EMDR follows a structured eight-phase protocol:

Phase 1: History and treatment planning - the therapist gathers information about your history and identifies the traumatic memories to target in treatment.

Phase 2: Preparation - the therapist explains how EMDR works and helps you develop coping skills for managing distress during and between sessions. This phase is particularly important for neurodivergent people, as it establishes safety and predictability.

Phase 3: Assessment - you and the therapist identify a specific traumatic memory to work on. You identify an image associated with the memory, a negative belief about yourself connected to it (such as “I am not safe” or “I am broken”), and a preferred positive belief.

Phase 4: Desensitisation - the core processing phase. You hold the traumatic memory in mind while the therapist guides bilateral stimulation (usually by moving their fingers from side to side while you follow with your eyes). You notice whatever comes up - thoughts, feelings, images, body sensations - and report back briefly between sets of eye movements.

Phase 5: Installation - once the distress associated with the memory has reduced, the therapist helps strengthen the positive belief you identified earlier.

Phase 6: Body scan - you check for any remaining physical tension or discomfort related to the memory.

Phase 7: Closure - the therapist ensures you are in a stable state before the session ends, using the coping skills from Phase 2 if needed.

Phase 8: Re-evaluation - at the next session, the therapist checks how you are doing and whether further processing is needed.

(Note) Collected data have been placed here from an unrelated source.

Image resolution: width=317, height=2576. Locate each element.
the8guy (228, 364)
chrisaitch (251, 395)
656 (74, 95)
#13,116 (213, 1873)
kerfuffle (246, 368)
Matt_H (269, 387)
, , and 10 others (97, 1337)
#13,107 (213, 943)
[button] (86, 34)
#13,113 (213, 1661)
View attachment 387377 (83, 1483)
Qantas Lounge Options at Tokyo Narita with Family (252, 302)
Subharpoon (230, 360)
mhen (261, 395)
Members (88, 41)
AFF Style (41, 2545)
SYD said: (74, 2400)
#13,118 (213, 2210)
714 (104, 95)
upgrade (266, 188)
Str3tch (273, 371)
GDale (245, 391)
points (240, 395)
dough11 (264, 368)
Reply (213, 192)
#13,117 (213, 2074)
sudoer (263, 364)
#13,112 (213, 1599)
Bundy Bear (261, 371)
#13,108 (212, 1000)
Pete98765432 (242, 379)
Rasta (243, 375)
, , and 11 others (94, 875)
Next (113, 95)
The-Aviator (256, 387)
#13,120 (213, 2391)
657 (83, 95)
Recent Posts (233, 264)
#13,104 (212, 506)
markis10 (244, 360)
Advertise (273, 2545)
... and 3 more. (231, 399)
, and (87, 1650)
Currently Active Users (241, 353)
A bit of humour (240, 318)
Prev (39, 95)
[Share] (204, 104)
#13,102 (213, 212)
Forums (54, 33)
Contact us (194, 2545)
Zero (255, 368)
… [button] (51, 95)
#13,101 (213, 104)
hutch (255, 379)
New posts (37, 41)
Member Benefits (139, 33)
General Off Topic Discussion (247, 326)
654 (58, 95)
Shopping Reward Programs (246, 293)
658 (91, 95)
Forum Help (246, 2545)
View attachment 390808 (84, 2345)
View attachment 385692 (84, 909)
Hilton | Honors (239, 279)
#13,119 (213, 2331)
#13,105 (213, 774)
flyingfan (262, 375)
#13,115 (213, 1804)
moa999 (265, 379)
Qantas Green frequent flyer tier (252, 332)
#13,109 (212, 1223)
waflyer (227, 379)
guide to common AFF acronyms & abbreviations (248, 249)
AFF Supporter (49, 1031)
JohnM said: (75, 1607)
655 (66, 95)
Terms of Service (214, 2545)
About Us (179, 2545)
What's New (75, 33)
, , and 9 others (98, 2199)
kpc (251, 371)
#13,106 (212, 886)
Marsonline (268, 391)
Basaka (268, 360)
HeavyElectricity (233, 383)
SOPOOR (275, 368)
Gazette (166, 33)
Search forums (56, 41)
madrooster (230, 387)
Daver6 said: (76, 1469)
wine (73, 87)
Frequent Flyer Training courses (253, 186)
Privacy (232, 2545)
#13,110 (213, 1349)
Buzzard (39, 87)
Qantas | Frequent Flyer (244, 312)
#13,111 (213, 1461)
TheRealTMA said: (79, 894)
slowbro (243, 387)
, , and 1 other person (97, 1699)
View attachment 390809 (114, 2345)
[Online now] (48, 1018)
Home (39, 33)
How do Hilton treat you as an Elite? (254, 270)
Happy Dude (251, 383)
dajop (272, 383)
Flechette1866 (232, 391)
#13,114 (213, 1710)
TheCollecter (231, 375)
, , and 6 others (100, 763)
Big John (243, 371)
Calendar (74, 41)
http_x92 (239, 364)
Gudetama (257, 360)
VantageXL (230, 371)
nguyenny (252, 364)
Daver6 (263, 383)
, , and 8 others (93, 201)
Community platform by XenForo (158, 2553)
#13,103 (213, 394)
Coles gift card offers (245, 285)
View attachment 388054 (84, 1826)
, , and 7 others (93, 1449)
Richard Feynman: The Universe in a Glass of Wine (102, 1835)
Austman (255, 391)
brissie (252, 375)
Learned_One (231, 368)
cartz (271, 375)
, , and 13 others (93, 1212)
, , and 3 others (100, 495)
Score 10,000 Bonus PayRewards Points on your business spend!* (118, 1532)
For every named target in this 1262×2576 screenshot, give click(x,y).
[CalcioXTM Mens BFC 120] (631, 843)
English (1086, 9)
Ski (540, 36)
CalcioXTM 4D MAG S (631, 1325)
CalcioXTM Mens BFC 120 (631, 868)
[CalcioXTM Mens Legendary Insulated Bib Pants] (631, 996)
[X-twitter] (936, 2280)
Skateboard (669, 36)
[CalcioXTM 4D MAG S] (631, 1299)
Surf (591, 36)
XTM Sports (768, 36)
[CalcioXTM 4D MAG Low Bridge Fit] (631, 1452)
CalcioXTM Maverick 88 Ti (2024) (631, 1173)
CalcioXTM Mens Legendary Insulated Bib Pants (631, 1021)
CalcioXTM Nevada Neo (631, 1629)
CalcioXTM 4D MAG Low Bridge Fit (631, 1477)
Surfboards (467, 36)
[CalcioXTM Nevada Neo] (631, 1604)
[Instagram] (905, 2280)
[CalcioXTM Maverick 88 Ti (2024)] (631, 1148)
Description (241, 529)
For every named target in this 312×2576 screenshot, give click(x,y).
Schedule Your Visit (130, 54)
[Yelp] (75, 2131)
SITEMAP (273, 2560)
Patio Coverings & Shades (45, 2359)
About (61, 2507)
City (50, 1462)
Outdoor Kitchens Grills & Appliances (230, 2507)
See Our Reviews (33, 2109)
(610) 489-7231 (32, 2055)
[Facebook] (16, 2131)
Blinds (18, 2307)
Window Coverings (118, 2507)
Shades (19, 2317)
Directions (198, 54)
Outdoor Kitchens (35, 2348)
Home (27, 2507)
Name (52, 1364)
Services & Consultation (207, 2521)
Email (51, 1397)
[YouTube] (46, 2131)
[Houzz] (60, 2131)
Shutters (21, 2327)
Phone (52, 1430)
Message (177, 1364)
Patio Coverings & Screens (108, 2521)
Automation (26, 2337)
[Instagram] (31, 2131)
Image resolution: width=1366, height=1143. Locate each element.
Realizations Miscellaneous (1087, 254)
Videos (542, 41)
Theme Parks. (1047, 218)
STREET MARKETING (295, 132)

What bilateral stimulation does

The exact mechanism of bilateral stimulation is not fully understood, but research suggests it may work by stimulating the brain’s natural information processing system - similar to what happens during REM sleep. This helps “unfreeze” traumatic memories that have become stuck and allows the brain to integrate them into broader memory networks, reducing their emotional charge.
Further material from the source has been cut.